Friday Performance Pick – 211

Delius, In a Summer Garden

deliusFrederick Delius (1862-1934) absorbed musical influences across Europe and America before turning seriously to composing. Born in Yorkshire to German parents, his early career in his father’s business took him to posts in Germany, Sweden, France, and Florida. Delius had no particular interest in business, and his father eventually agreed to support his musical education at the Leipzig Conservatory. Delius would then settle in Paris. He married the artist Jelka Rosen in 1903 and lived the remainder of his life just outside Paris in Grez-sur-Loing.
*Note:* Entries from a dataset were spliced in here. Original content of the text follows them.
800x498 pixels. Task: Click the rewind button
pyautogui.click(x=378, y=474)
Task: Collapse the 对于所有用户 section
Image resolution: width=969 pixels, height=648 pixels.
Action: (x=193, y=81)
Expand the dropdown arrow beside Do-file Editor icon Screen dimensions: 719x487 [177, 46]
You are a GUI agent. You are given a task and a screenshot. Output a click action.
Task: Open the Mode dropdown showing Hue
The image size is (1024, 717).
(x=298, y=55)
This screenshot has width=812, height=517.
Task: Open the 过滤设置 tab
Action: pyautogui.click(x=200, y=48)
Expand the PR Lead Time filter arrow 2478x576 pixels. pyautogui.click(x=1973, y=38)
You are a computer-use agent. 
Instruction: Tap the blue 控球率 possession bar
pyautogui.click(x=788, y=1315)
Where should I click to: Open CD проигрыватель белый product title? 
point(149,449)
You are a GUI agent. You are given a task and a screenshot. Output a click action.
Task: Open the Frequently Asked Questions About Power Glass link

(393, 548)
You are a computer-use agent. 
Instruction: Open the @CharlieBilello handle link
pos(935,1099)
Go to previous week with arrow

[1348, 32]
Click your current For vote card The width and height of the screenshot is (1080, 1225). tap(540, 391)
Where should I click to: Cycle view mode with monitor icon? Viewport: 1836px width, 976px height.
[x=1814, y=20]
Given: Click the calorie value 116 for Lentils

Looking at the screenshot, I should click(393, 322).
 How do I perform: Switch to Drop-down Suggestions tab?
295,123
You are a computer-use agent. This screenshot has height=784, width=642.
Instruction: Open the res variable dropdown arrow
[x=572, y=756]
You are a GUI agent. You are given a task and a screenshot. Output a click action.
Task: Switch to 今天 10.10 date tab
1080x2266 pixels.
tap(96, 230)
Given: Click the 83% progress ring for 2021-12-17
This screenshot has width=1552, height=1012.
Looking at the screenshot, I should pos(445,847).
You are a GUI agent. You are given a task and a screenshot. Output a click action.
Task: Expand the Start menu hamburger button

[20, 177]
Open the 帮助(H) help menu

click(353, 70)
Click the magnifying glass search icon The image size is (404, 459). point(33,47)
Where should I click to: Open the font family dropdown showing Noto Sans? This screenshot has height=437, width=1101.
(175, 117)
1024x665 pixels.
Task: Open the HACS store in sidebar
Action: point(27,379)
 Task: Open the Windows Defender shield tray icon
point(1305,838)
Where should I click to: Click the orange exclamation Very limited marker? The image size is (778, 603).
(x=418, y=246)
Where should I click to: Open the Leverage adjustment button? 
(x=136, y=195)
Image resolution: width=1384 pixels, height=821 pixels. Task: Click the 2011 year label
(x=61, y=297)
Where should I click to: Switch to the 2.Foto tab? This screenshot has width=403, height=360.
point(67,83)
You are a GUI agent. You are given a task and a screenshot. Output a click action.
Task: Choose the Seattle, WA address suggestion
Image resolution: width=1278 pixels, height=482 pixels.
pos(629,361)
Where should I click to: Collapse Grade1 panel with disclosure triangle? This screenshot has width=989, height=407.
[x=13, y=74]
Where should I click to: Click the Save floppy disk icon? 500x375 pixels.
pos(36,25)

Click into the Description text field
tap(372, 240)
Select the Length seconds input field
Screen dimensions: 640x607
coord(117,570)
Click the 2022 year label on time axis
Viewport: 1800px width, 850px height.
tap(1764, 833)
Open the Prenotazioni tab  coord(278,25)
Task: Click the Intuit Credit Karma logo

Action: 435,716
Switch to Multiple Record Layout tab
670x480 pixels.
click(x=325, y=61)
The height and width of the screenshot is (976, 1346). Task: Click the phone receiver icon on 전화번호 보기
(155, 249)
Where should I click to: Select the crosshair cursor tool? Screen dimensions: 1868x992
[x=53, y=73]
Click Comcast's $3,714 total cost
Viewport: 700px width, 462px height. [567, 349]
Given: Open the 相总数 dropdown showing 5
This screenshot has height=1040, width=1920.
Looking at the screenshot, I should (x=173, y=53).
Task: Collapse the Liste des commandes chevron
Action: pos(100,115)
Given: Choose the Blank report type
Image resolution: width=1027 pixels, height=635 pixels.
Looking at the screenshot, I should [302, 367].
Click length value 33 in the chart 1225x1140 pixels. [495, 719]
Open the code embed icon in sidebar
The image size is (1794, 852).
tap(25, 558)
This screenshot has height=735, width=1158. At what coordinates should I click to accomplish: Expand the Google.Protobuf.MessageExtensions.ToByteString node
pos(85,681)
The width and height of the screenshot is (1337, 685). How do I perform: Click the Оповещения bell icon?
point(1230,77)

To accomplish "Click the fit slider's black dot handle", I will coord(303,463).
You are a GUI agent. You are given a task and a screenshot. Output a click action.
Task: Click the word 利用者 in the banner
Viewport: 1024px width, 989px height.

While in Leipzig, Delius befriended Edvard Grieg, who exerted a strong influence on Delius’s compositional style. But Delius could also draw on Wagner, French Impressionism, English and American folk songs, African influences, and the music popular in the Parisian cabarets.

Delius found his earliest success with performances in Germany. But he remained unknown, and with one not very notable exception, unperformed in his native England until 1907 when the conductor Sir Thomas Beecham became Delius’s primary champion. And it was at about this time that Delius produced some of his most enduring works: Briggs Fair (1907), In a Summer Garden (1908), Life’s Dance (1911), Summer Night on the River (1911) and On Hearing the First Cuckoo in Spring (1912).

The tone poem In a Summer Garden provides a good example of some of the techniques that set his music apart from others. It is described by Anthony Payne in Grove’s as having a harmonic style that combines a traditional vocabulary with a unique syntax. He discards traditional forms and instead builds a mosaic with short motifs. Payne concludes, “The whole structure shows Delius’s remarkable ability to prolong a sensuous moment by purely harmonic means without monotony and move elliptically into subtly contrasted areas.”

Many thought that Beecham’s death in 1961 would signal the end of Delius’s legacy, but the task has been taken up by others. There is a society and journal dedicated to the composer and an annual prize in his honor.